En ese momento me hizo jugar el papel de la madre que lo hambreaba. Me obligó a sentarme en una silla donde tenía su vaso de leche, para que yo lo volcase, privándolo así de su alimento bueno. Se puso entonces a aullar: ¡El lobo!, tomó la cuna y el muñeco, y los arrojó por la ventana. Se volvió contra mí y, con gran violencia, me hizo tragar agua sucia gritando: ¡El lobo!, ¡El lobo! Este biberón representaba el alimento malo, y remitía a la separación de su madre, que lo había privado de alimento, y a todos los cambios de lugar que se le había obligado a soportar.

Paralelamente, me hizo jugar otro aspecto de la madre mala, el de la que se va. Una tarde me vio salir de la institución. Al día siguiente reaccionó aun cuando me había visto irme otras veces, sin ser capaz de expresar la emoción que podía sentir. Ese día hizo pipí encima mío en un estado de gran agresividad, y también de ansiedad.

Esta escena no era más que el preludio de una escena final, cuyo resultado fue cargarme definitivamente con todo el mal que había padecido, y proyectar sobre mí ¡El lobo!

Había tragado el biberón de agua sucia y recibido encima de mí su pipí agresivo justamente porque me iba. Yo era pues ¡El lobo! Roberto me separó de él durante una sesión encerrándome en el cuarto de baño, después volvió a la habitación de las sesiones, solo, subió a la cama vacía y se puso a gemir. No podía llamarme, y era preciso sin embargo, que yo volviese, pues yo era la persona permanente. Volví. Roberto estaba extendido, patético, el pulgar suspendido a dos centímetros de su boca. Y, por primera vez en una sesión, extendió sus brazos y se hizo consolar.

A partir de esta sesión, se percibió en la institución un cambio total de comportamiento.

Tuve la impresión de que Roberto había exorcizado a ¡El lobo!

A partir de ese momento ya no habló más de él y pudo pasar a la fase siguiente, la regresión intrauterina; es decir, la construcción de su cuerpo, del ego-body, que hasta entonces no había podido hacer.

Para emplear la dialéctica que él había empleado siempre, la de los contenidos-continentes, Roberto debía, para construirse ser mi contenido, pero debía asegurarse de mi posesión, es decir de su futuro continente.

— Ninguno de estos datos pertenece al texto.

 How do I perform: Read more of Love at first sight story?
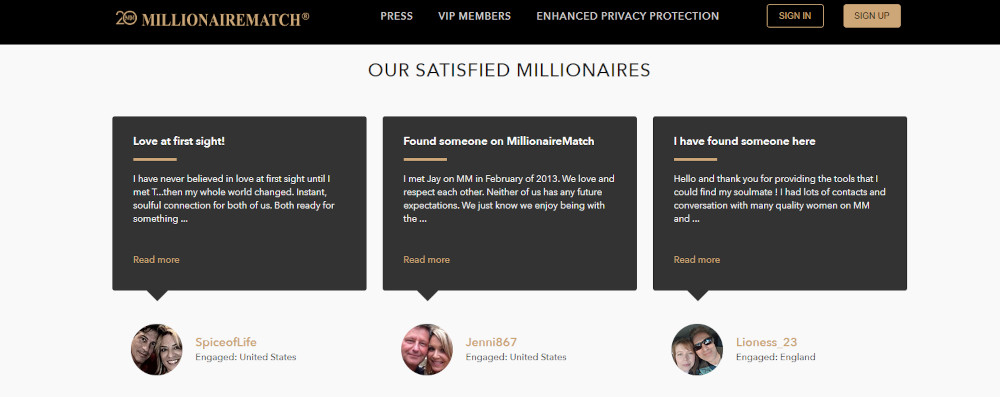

Comenzó este período tomando un cubo lleno de agua, cuya asa era una cuerda. No podía soportar que la cuerda estuviera atada de los dos lados. La cuerda tenía que colgar de un lado. Me sorprendió que, al tener que anudar yo la cuerda para cargar el cubo, Roberto experimentara un dolor casi físico. Un día, colocó el cubo lleno de agua entre sus piernas, tomó la cuerda y llevó su extremidad a su ombligo. Tuve la impresión de que el cubo era yo, y que así se ataba a mí a través de un cordón umbilical. Después, volcó el contenido del cubo de agua, se desnudó totalmente, se tumbó en el agua en posición fetal, acurrucado, estirándose de vez en cuando, llegando hasta a abrir y cerrar la boca sobre el líquido, como un feto que bebe el líquido amniótico, así como lo han mostrado las últimas experiencias americanas. Yo tenía la impresión que, así, se iba construyendo.

Al comienzo estaba muy agitado, poco a poco tomó conciencia de cierta realidad placentera, y todo culminó en dos escenas capitales, actuadas con un recogimiento extraordinario, y una plenitud asombrosa, dado su edad y su estado.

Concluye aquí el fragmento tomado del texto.